One of the major "menus" I redesigned was the Journal.
Click the image to see what I changed.

Minigame Redesigns

Click the image to see one of the many usability issues I solved.

While I made minor improvements to all of the minigames, there were two that I felt had to be redesigned completely (based on playtests).

A screenshot of the old Explore minigame on the left, with the redesigned version I made on the right.
In the old version, the camera / location never moves, leaving the player stuck in this tiny space.
In the redesigned version, the camera is constantly scrolling, adding more movement and excitement.

While playtesters all named different minigames as their favorite, one game was NEVER picked as a favorite: Explore. This game tested the player's ability to multitask: with one hand the player must follow a character who is walking on a curvy path; with the other hand the player must tap on oil patches that sprout up randomly. I changed the premise completely: the game became an endless runner, where the player must trace their finger around a twisty path, outrunning a rushing torrent of water. To make things worse, bats would fly in and attack the player if they were not tapped quickly enough. The fact that the player actually controlled the character (instead of just following their preset path), combined with the dangerous premise, resulted in a more fast-paced and exciting game. And, most importantly, I kept the core cognitive measurement (multitasking) intact.

Click the image to see how the Study minigame was remade.

Another minigame, Study, lacked enough challenge to be fun. I redesigned this game to give it more puzzle elements; in the redesigned version, the player must project fragments of light that combine to form a specific symbol.

  • July 2015 - October 2016
  • Designer
  • Made in Unity3D
  • Windows Tablet / PC


Like Treasure of Bell Island, Reset is a collection of minigames which measure the player's cognitive functions. However, Reset is more measurement-focused than fun-focused, and most of the minigames are closer to actual tests than games.

My Tasks

Overall, the changes I made to Reset were much more limited in scope than Treasure of Bell Island. Because the assessments in Reset mirror actual cognitive tests, I was limited in what I could change to avoid contaminating the test results.

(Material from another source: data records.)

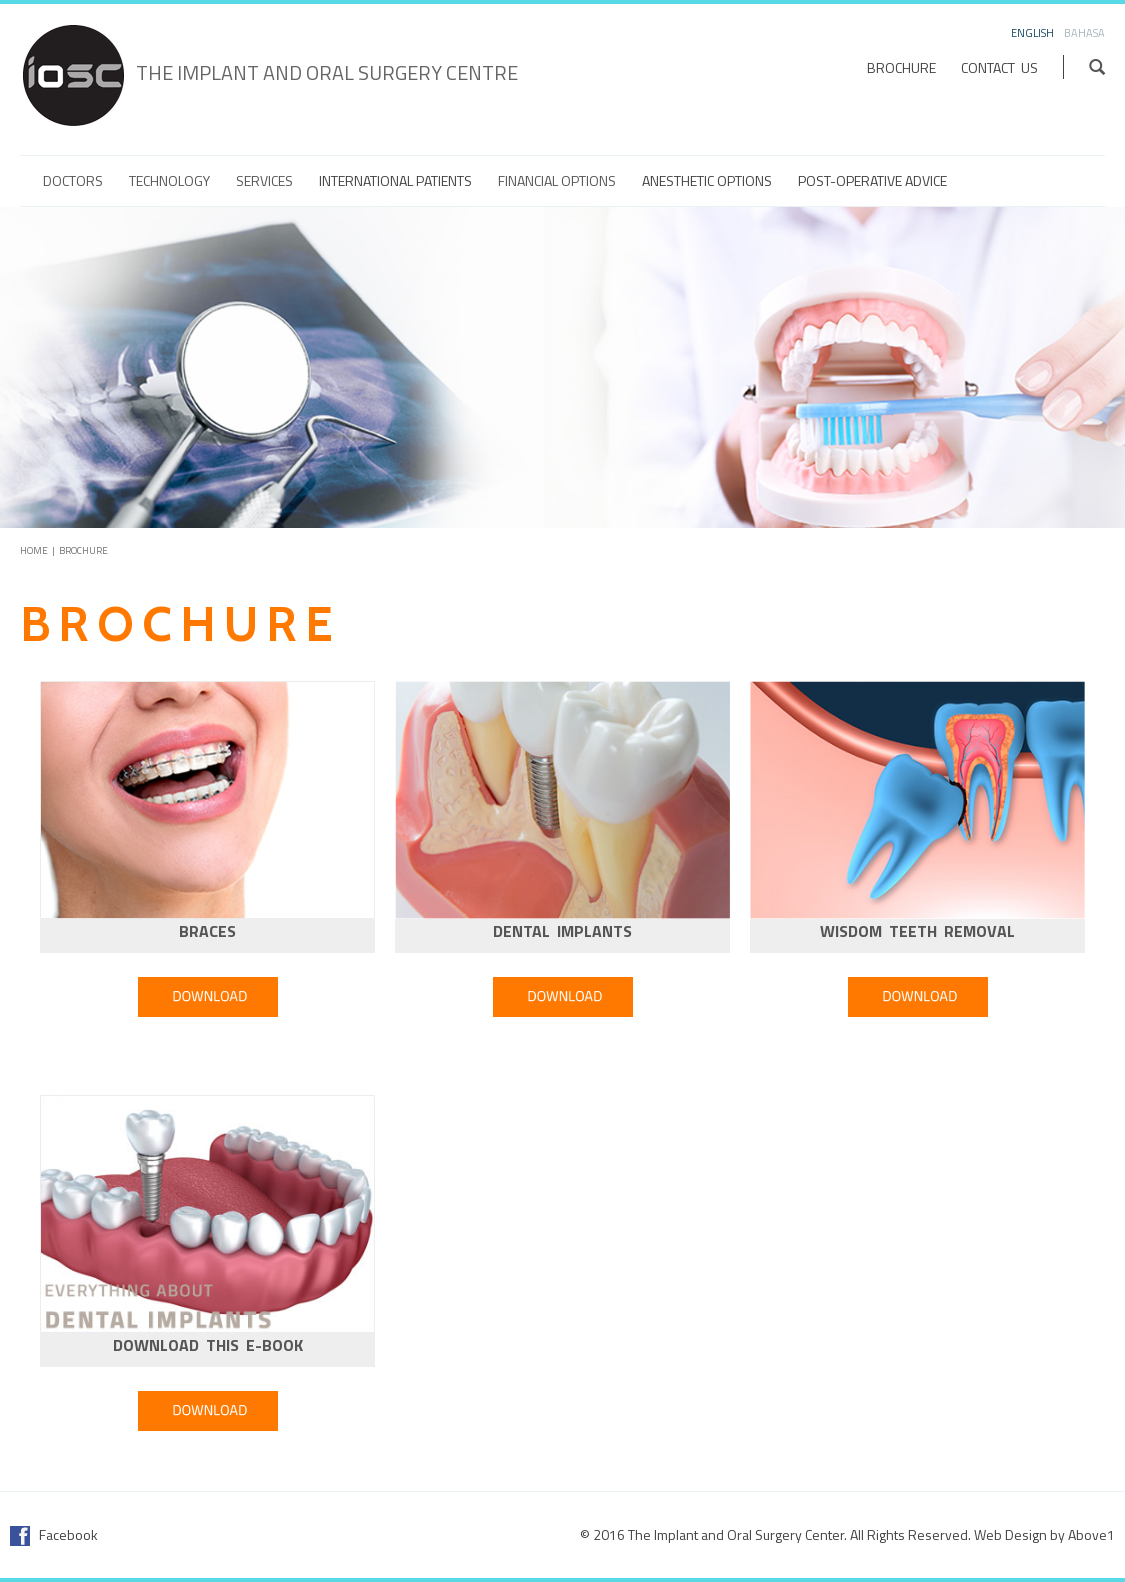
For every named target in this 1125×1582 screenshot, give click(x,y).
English (1032, 33)
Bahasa (1084, 33)
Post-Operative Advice (872, 181)
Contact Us (999, 67)
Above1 (1091, 1534)
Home (34, 550)
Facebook (54, 1534)
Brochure (901, 67)
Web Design (1010, 1534)
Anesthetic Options (707, 181)
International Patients (395, 181)
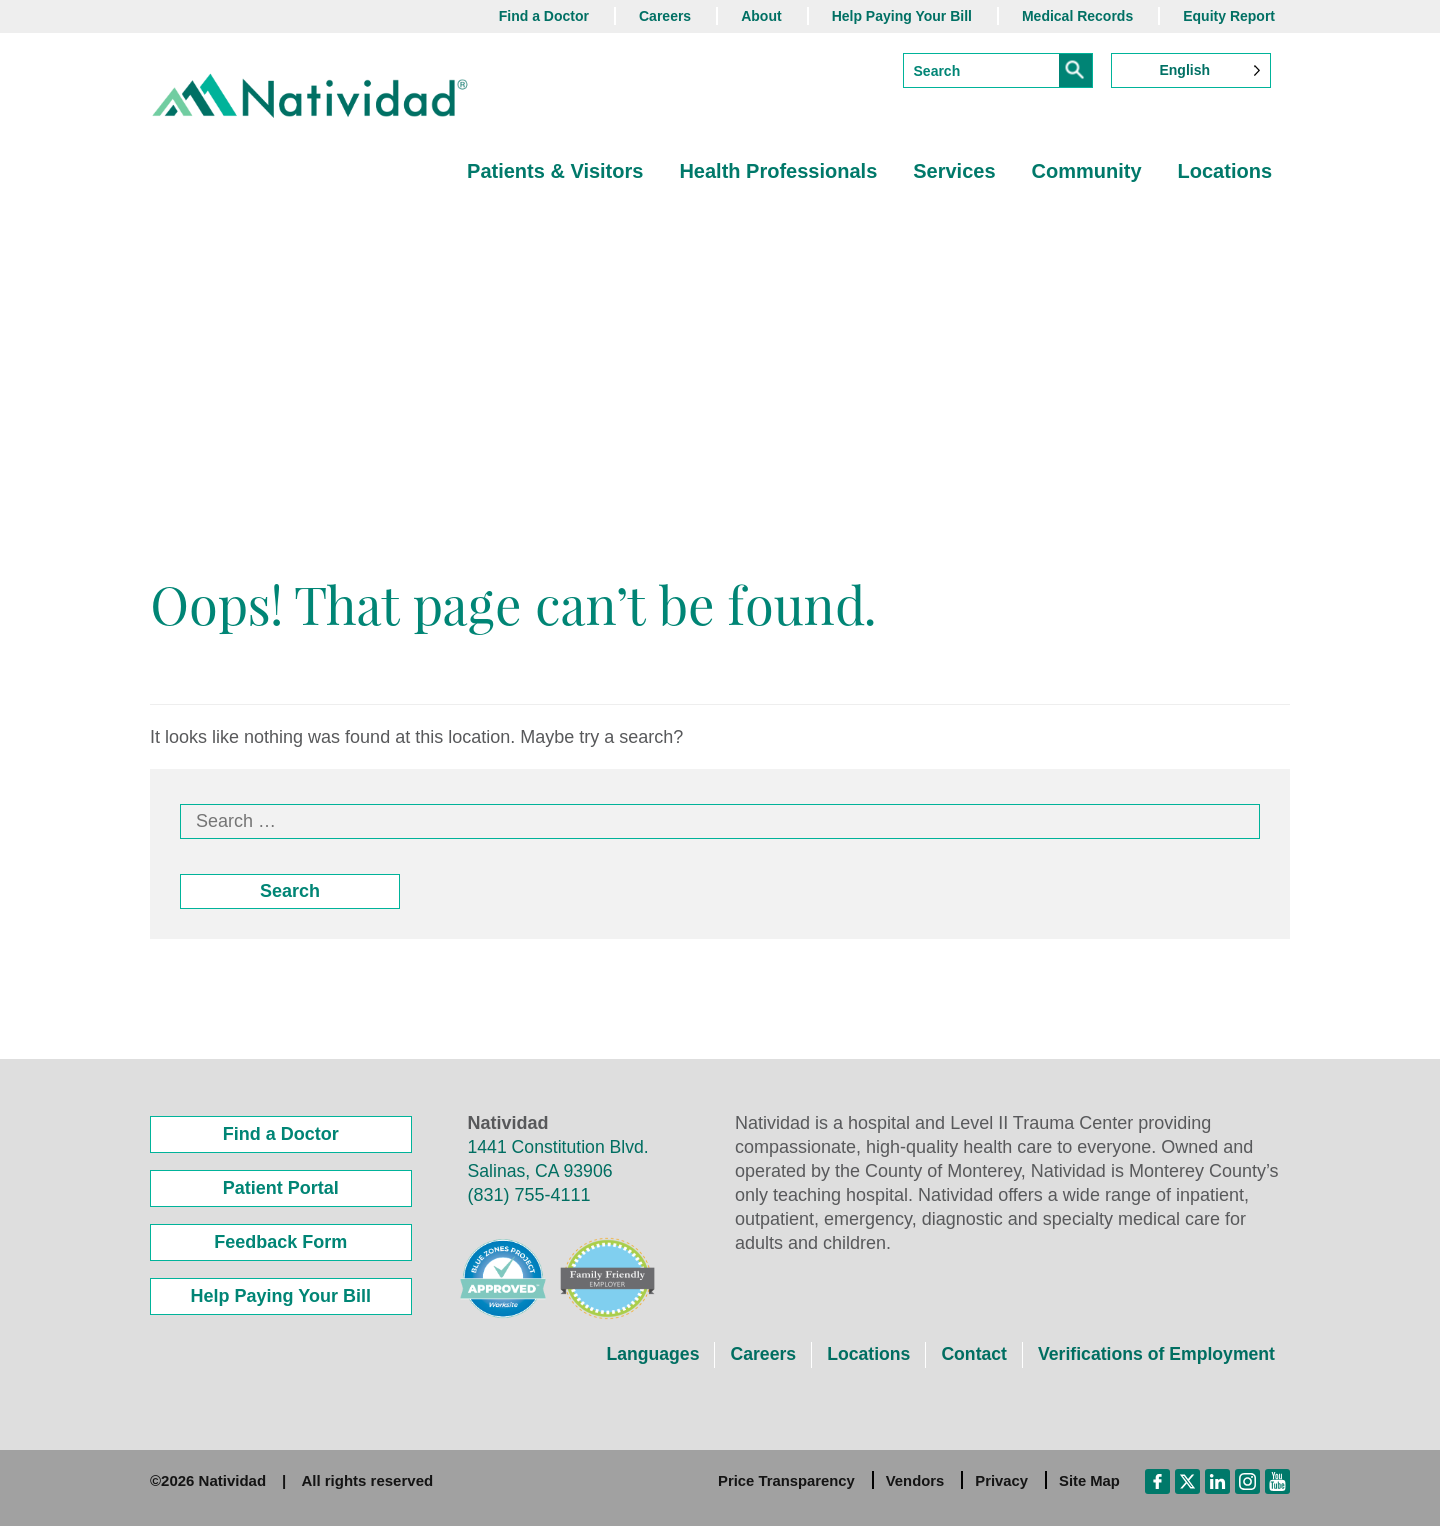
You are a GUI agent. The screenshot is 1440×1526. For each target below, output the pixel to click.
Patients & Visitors (555, 171)
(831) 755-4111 (529, 1195)
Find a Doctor (544, 16)
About (761, 16)
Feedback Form (280, 1242)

Nonetheless, for select assessments, I made whatever design changes I thought were necessary (while keeping the core tests intact). I redesigned UI elements, added more gamelike features and feedback, and improved playability by trimming down the least interesting parts of the assessments. I also redesigned the menus, adding more features to improve usability while expanding how these assessments could be used clinically.

Health in Motion
  • July 2015 - November 2016
  • Designer
  • Made in Unity3D
  • Windows Tablet / PC


Health in Motion is an exercise game that is targeted towards seniors. This game is all about preventing falls: the game starts with a test of falls risk, and the exercises are geared towards balance and footwork. In each exercise, a demonstrator shows off the exercise, and the user follows along on their own. The user can create their own custom routine of exercises.

My Tasks

My main task for this project was covering every design aspect of porting this game from Kinect to touchscreen tablet. This involved multiple rewrites to every line of text (for example, adding directions of what to tap for each exercise). In the process, many lines of text were removed or shortened to reduce waiting time for the user.

A table I designed as part of the "Record a Fall" feature.
To avoid clutter, the table only lists the 3 most essential details of a fall.
To see more about the fall, the user clicks the "Details" button.

I designed new features for this game, such as the "Record a Fall" menu, where the user can fill in a questionnaire to log any time they've had a fall. I also redesigned several UI elements and menus to improve usability and communication of info, something which is especially important for an older audience.